start Exercise inputs

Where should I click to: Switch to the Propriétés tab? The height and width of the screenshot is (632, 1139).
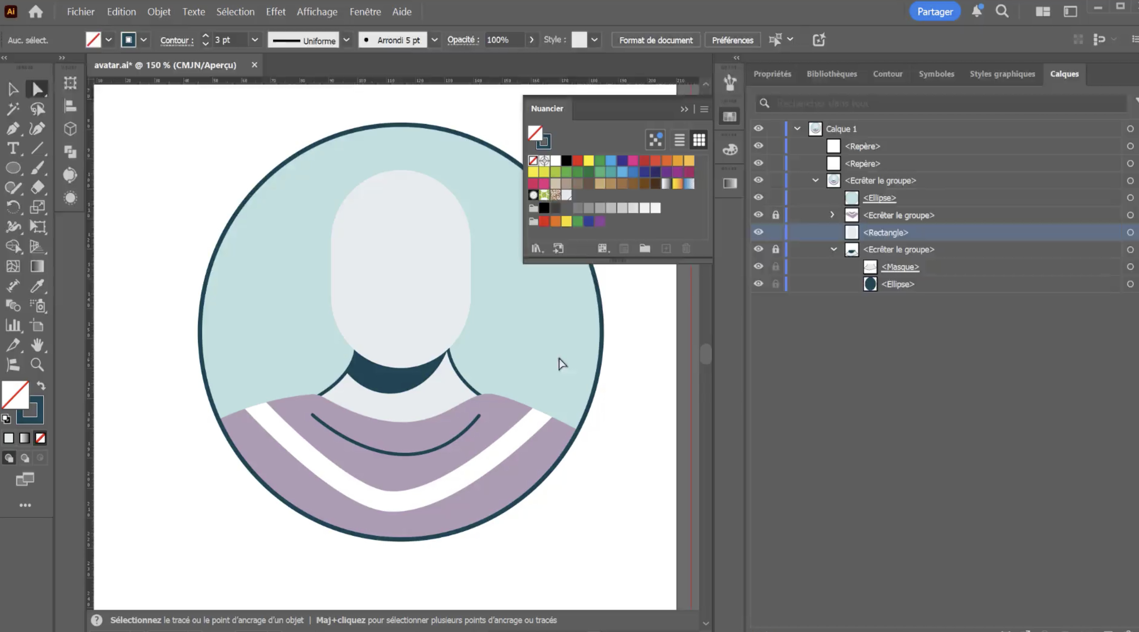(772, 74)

end Exercise inputs
start Exercise inputs

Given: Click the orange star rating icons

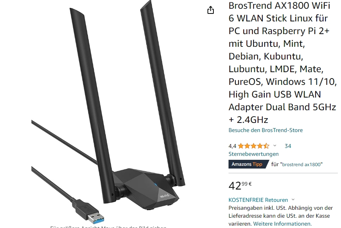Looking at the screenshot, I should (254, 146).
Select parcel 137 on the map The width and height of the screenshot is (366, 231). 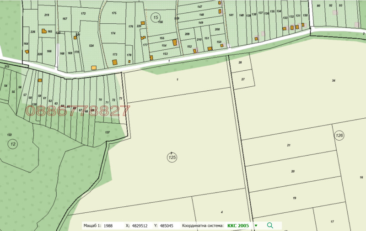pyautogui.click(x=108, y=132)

end Exercise inputs
start Exercise inputs

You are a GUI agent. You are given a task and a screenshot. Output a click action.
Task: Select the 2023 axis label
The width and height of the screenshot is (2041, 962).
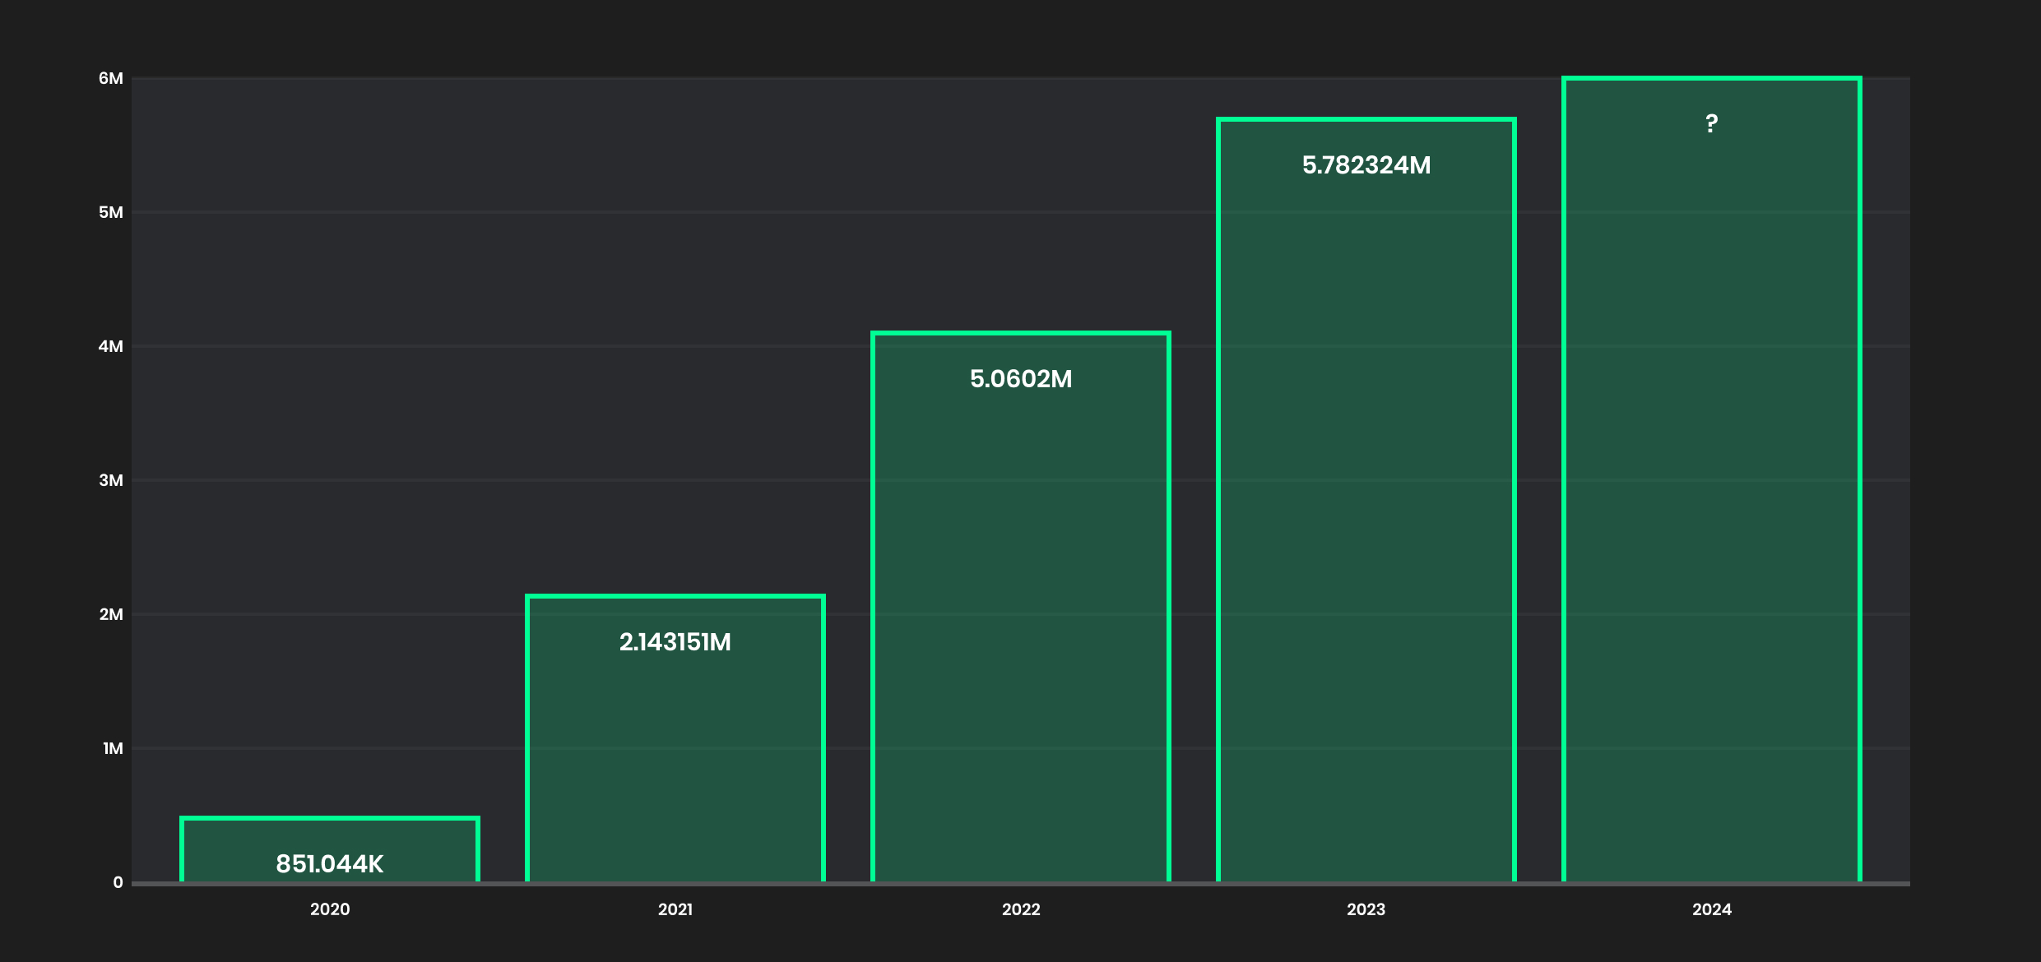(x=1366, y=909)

end Exercise inputs

— Given request —
Arrange the lines of the entries as a numbered list, starting at the line that contains "You are a GUI" and stopping after the line that contains "(x=1366, y=909)", with both of those lines included and any blank lines left out. Leave the pictures out of your answer.

— Result of this task —
1. You are a GUI agent. You are given a task and a screenshot. Output a click action.
2. Task: Select the 2023 axis label
3. The width and height of the screenshot is (2041, 962).
4. (x=1366, y=909)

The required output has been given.